MURDER MYSTERY IN MIDDLE TENNESSEE: PROVENANCE ANALYSIS OF NATURAL SEDIMENT RECOVERED FROM HUMAN REMAINS AND ITS ROLE IN A HOMICIDE INVESTIGATION AND CRIMINAL TRIAL
Sediment from the mandible consisted of grains of siltstone, chert, fossil biogenic material, and quartz ranging in size from 0.06 to 4.5 mm in diameter. Lithologic and textural characteristics suggest the sediment was locally derived from Mississippian through Ordovician sedimentary rock formations found in the Central Basin of Tennessee. The composition is similar to stream sediment from the Gallatin region. In particular, gastropod fossils, dolomitic siltstone, and phosphatic siltstone grains are similar to those found in the creeks of that area.

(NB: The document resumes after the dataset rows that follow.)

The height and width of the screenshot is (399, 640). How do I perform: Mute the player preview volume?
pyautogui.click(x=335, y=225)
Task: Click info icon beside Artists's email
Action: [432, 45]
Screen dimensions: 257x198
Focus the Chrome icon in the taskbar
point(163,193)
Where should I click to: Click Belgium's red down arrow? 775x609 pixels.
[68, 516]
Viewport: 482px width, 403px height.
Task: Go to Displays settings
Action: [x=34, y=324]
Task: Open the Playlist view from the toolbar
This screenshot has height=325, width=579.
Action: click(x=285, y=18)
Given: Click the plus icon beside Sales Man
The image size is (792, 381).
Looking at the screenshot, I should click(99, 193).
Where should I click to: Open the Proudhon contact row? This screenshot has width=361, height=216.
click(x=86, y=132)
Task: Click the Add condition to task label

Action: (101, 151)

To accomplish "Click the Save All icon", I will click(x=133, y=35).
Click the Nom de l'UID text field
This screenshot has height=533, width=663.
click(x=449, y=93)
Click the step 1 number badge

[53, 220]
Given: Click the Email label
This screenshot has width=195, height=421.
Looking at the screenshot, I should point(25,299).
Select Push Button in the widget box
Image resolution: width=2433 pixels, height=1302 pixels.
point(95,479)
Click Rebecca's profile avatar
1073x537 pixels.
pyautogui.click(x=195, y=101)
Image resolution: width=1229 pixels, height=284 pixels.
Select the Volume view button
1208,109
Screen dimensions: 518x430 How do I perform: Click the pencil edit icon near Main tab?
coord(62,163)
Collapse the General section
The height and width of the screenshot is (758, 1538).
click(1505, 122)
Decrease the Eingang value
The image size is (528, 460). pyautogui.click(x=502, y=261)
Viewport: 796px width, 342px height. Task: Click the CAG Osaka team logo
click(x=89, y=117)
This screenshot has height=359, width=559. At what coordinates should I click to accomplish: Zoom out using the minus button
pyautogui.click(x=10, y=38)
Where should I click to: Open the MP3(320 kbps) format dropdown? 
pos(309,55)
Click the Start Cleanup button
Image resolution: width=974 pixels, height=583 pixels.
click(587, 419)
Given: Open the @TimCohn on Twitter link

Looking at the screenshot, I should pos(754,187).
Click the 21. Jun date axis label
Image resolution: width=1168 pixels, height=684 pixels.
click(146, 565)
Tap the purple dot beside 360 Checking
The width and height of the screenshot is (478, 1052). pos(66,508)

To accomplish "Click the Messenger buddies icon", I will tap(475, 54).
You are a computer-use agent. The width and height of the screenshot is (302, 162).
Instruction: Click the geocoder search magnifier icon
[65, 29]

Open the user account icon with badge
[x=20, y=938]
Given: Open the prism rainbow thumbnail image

Comparison of the mandible samples with stream sediment from the Clarksville area exhibited consistent differences in rock composition and fossil biogenic content. These differences indicate that it is highly unlikely the sediment recovered from the mandible originated from rock formations in the Clarksville area which are entirely Mississippian in age.
The analysis established the mandible sediment was distinctive enough to serve as a forensic tool and was used to obtain a search warrant of a suspects residence and to better define search areas to locate the remains of the victim. During the criminal trial, prosecutors used the sediment analysis to establish that the original location of the victims remains was consistent with the location given in the two anonymous letters. Additionally, since no other remains of the victim were found, the provenance of the mandible sediment helped prosecutors establish the victims death was a homicide.